Prompt: Repeat the rows word for word, starting at the first one and stopping after the line that contains "coord(283,395)".

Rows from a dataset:

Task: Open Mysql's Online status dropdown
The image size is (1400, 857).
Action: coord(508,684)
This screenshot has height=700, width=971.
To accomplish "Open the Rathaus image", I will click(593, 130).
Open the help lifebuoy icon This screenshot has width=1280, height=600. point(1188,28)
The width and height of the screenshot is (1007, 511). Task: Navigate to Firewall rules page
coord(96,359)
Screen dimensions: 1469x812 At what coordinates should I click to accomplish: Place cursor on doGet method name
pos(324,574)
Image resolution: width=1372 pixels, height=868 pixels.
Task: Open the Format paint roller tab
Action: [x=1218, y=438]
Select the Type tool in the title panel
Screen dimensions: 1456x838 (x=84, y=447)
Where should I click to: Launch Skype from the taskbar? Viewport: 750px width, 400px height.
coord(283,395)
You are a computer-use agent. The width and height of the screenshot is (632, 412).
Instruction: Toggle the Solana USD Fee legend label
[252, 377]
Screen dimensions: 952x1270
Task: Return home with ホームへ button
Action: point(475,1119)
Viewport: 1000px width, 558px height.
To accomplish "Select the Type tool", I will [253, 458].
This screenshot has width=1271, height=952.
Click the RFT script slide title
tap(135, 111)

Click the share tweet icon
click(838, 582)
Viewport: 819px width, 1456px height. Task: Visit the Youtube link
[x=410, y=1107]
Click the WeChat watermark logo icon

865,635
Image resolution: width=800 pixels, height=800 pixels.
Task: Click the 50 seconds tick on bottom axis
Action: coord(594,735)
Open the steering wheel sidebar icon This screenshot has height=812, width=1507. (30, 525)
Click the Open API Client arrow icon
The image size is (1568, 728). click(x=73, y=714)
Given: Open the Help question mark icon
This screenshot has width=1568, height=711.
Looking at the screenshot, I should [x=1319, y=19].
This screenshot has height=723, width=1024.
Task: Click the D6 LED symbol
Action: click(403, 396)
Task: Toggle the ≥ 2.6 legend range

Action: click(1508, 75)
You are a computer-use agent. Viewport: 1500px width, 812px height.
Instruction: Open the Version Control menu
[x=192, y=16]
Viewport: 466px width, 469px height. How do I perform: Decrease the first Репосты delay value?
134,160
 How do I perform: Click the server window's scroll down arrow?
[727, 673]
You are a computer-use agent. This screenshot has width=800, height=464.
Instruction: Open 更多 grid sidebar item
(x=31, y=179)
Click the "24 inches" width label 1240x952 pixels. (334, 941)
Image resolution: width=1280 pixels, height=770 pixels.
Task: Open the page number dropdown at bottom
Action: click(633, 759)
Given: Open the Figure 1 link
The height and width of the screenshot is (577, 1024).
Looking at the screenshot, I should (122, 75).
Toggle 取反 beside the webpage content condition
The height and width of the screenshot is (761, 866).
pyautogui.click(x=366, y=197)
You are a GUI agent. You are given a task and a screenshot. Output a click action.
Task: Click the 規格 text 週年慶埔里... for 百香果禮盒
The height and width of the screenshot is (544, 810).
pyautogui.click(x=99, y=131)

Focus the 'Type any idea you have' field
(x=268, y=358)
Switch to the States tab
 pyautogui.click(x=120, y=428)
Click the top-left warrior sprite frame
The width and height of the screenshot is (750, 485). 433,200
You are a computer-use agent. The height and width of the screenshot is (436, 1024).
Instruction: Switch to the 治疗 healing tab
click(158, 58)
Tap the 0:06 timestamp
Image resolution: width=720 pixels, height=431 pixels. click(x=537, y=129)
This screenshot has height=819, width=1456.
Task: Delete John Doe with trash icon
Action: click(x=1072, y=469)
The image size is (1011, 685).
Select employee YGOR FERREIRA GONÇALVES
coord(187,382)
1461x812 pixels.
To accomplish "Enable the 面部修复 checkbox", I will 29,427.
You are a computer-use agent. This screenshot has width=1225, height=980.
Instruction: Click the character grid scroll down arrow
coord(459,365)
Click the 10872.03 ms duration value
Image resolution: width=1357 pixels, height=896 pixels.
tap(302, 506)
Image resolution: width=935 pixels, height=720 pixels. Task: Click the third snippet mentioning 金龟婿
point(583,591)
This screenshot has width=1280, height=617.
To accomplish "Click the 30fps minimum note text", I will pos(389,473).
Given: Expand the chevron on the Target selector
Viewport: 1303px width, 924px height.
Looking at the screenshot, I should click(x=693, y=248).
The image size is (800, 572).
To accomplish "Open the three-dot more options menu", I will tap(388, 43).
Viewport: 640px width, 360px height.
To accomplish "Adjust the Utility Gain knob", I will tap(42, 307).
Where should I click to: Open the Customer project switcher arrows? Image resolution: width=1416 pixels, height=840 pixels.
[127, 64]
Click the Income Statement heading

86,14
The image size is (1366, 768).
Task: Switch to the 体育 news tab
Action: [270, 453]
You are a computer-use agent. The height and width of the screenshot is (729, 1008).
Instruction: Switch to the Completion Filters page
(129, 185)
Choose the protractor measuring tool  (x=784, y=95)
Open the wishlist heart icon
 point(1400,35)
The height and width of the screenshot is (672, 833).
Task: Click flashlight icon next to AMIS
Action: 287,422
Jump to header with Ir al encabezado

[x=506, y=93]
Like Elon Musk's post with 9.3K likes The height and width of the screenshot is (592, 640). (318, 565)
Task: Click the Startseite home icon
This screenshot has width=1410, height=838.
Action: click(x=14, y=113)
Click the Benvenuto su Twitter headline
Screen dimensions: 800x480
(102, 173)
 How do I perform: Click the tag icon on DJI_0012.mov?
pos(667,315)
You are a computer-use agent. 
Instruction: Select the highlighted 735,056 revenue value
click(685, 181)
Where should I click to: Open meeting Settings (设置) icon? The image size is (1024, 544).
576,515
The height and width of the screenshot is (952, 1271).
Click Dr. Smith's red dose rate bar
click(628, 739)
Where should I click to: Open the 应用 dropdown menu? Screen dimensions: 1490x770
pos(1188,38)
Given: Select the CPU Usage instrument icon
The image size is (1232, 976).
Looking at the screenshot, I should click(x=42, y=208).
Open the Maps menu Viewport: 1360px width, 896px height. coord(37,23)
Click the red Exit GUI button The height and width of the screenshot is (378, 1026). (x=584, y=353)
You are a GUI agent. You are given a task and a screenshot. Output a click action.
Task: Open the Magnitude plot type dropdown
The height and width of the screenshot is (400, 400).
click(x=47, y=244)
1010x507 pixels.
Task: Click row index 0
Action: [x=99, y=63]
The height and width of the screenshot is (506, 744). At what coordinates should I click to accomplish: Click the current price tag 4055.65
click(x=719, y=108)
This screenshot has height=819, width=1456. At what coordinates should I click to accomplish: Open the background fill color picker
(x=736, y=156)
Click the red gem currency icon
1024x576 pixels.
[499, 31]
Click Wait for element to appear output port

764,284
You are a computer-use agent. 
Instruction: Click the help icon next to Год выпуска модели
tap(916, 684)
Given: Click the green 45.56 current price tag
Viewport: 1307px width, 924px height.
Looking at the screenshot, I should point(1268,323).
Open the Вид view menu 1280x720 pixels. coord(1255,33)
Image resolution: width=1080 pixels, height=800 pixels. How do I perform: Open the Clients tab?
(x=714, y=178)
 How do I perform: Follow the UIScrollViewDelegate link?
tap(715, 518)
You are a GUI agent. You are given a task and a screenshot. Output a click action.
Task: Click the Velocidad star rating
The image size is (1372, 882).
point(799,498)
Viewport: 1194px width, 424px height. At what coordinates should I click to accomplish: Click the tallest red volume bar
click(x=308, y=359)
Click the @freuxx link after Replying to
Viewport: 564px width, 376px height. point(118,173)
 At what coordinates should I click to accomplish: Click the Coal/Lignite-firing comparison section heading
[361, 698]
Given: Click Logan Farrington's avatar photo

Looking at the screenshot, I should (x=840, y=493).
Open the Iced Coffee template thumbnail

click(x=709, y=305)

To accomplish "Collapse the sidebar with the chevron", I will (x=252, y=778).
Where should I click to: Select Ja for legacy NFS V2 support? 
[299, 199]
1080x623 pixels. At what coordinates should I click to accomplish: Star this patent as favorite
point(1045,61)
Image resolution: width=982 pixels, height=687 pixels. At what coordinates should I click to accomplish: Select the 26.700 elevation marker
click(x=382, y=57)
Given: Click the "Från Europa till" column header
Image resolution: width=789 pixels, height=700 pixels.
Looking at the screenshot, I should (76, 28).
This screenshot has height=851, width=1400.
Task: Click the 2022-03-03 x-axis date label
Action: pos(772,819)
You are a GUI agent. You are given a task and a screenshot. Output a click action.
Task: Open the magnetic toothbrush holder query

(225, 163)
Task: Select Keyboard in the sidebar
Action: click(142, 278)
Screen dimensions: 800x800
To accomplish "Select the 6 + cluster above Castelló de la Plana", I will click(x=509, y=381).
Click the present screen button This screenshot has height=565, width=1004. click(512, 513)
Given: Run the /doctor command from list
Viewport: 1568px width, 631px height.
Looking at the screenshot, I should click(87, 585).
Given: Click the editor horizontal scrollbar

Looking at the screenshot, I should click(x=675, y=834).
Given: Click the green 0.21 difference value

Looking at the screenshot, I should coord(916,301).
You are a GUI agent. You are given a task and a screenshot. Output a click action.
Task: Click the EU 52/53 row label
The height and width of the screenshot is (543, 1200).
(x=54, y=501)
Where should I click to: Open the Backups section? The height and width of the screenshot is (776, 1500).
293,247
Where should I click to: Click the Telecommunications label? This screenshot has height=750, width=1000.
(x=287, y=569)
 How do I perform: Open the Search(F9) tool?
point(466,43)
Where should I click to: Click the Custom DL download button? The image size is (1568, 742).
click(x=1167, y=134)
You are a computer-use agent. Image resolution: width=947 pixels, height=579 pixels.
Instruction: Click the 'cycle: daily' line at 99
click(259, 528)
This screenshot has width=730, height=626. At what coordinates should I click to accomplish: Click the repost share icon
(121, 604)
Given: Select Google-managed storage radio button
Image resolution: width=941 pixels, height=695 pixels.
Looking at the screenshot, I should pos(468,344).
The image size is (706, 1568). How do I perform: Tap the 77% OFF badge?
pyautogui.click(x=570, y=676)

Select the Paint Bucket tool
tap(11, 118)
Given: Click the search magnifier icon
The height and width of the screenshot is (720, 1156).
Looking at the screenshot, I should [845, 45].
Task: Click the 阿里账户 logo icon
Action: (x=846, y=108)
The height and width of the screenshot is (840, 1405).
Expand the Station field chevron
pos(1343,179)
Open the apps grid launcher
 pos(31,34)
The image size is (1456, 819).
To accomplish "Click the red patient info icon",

Exercise solution:
Task: Open Mysql's Online status dropdown
The image size is (1400, 857).
Action: coord(508,684)
This screenshot has height=700, width=971.
To accomplish "Open the Rathaus image", I will click(593, 130).
Open the help lifebuoy icon This screenshot has width=1280, height=600. point(1188,28)
The width and height of the screenshot is (1007, 511). Task: Navigate to Firewall rules page
coord(96,359)
Screen dimensions: 1469x812 At what coordinates should I click to accomplish: Place cursor on doGet method name
pos(324,574)
Image resolution: width=1372 pixels, height=868 pixels.
Task: Open the Format paint roller tab
Action: [x=1218, y=438]
Select the Type tool in the title panel
Screen dimensions: 1456x838 (x=84, y=447)
Where should I click to: Launch Skype from the taskbar? Viewport: 750px width, 400px height.
coord(283,395)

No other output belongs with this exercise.